§ **課題のねらい**: 東日本大震災を語る文章のうち、「その後、東北地方を中心に大津波が襲いました。」を含む語句で始まり「私は、その避難所の運営に派遣されたのです。」で終わる部分を、「大津波」を「巨大津波」に置き換えて書き直すこと。

§ **読む文章**:
2025年3月11日火曜日

" 「3月11日」という日"のお話

*文中の写真は山名が了解を得たうえで撮影したものです。


3月11日を迎えました。









今日は特別な日。

「14年も前のお話」だなんて思っちゃいけない、忘れちゃいけない日なんです。

私は、この日がくると毎年お話しします。

校長である間ずうっとお話しするはずです。

伝えなくちゃいけないんだと思っています。

くりかえしくりかえし・・・。

私が見た「東日本大震災」を。

私のことばで。








14年前の3月11日。午後2時46分。

東北地方太平洋沖地震が発生しました。

その後、東北地方を中心に大津波が襲いました。

地震、津波等による災害は「東日本大震災」とよばれ、死者・行方不明者は2万人以上にのぼりました。


私は、震災発生から4か月後に石巻市に入りました。

そこには、復興と呼ぶには程遠い現実がありました。

大津波はこのまちにも襲いかかっていたのです。

避難所となった小学校の体育館、そこには、心と身体に震災のきずが残ったままの方々がたくさんいらっしゃいました。

私は、その避難所の運営に派遣されたのです。








■入所されていた高齢の女性を、「あと50cm手をのばすことができたら命を救うことができていたのに」といつも悔やんでいらっしゃった介護施設の所長さん

■私が体育館の床をアルコール消毒していると、いつも「おい いっぷくつけろ。」と声をかけてくださった高齢の男性。

§ **データ抜粋**:
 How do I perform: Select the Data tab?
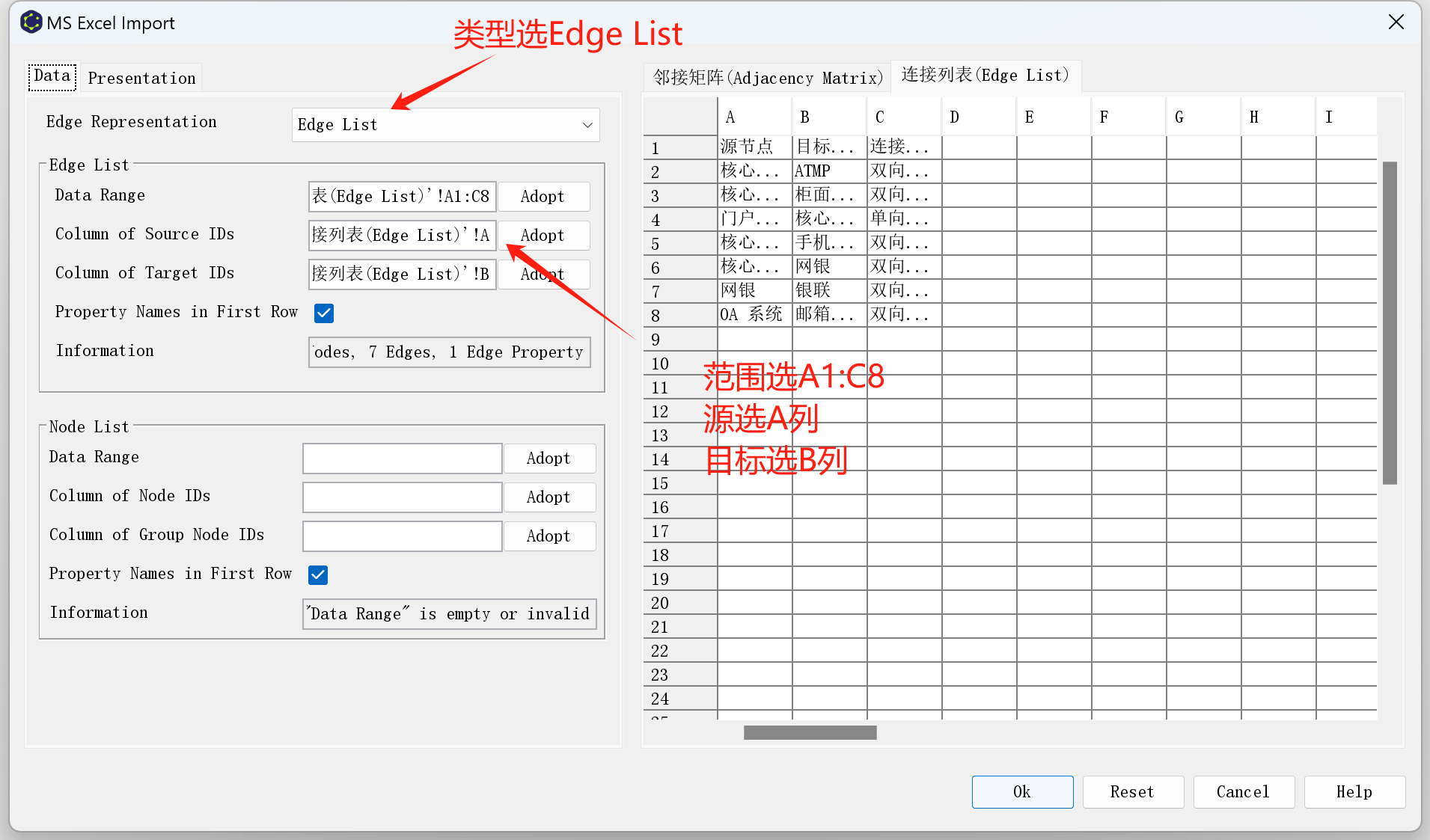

§ **課題の解答**:
その後、東北地方を中心に巨大津波が襲いました。

地震、津波等による災害は「東日本大震災」とよばれ、死者・行方不明者は2万人以上にのぼりました。


私は、震災発生から4か月後に石巻市に入りました。

そこには、復興と呼ぶには程遠い現実がありました。

巨大津波はこのまちにも襲いかかっていたのです。

避難所となった小学校の体育館、そこには、心と身体に震災のきずが残ったままの方々がたくさんいらっしゃいました。

私は、その避難所の運営に派遣されたのです。